Now, one thing I like about the orange is that it can provide a forum for those hidden points of View, those second thoughts, those comments “from left field.”
The kind of classroom discussion I grew up with might be called “linear,” for want of a quick monicker—but actually it’s a lot more like that childrens’ game called “Follow the Dots.” Remember? The page was a maze of meaningless dots, with perhaps a teasing riddle for a caption. But, the thing was, the dots were numbered; and if you took your pencil and began at number 1 and went carefully from each point to the next one, by the end you would find you had drawn a grinning dragon; or some other picture had emerged. That similar things can happen in philosophy classes is one of their greatest charms, and highest virtues.
But, on the other hand, a follow—the-dots procedure does leave some things unexplored, unvoiced. What about people who seem to glimpse another way to connect the dots? Or lots of little pictures? And What about doubling back on the track, trying out a path not taken by the discussion as it zagged from A to B? Or what about points of view that may not connect with the track, but still are a part of the terrain?
It’s not as if these things can never be addressed in the more traditional forms of classroom interaction. But I do like it about the orange that it seems to make room for so many kinds of voices, so much truth.
. . . When I became a teacher, I began to find the voice I had lost in graduate school. Having to stand there for 50 minutes and say something, I found I had things to say, and could say them, even elegantly sometimes. Given a relatively quiet, respectful, listening audience, I could come to have a voice in philosophy.
Perhaps, then, “the orange” is one way of trying to hand that experience on to my students. For a part of our class time each of us becomes a teacher, though I’d never scare them by putting it that way.

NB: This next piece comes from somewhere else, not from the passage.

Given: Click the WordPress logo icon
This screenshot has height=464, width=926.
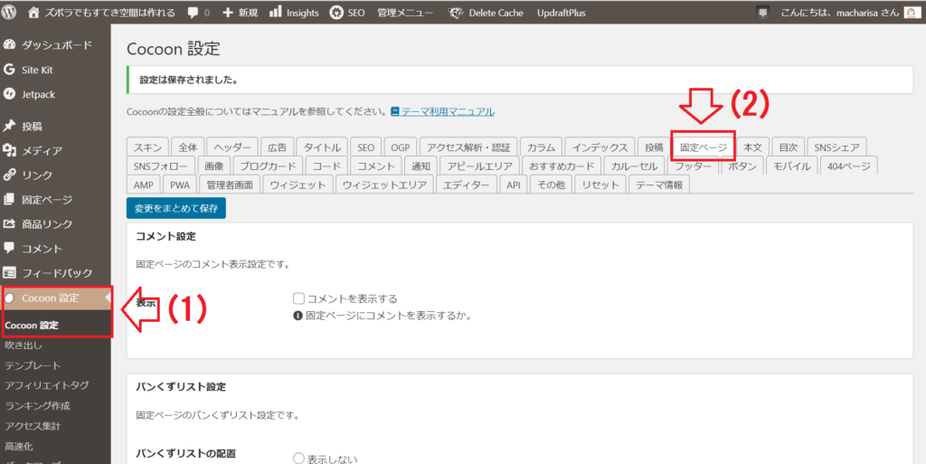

Here are a few things I’ve learned as to when this technique is likely to work well and when it’s not, and what can make it better:
0n the whole, I could wish for more compassion among my students sometimes when it comes, for example, to hunger in Africa, or the fate of the whales, or anything else far from their own experience. The overwhelmingly white cast of the student body here in southern Oregon tends to make my students not an always-reliable fund of insight about racism, for instance. Nor do I believe that I, cast from the same mold, am the best possible guide to this subject. Lately, I’ve invited a guest speaker, a black teacher, to talk with us about her own life and her own understandings and thoughts about racism. Often students tell me, “Just hearing that one black person’s story taught me more about racism than all the theoretical discussions I’ve ever been through.” After listening to her, a day spent talking on our own is likely to prove more fruitful. Again, a breaking of silence: White students in my classes, even if they have known people of other races as friends, seem seldom to have talked with them about these matters.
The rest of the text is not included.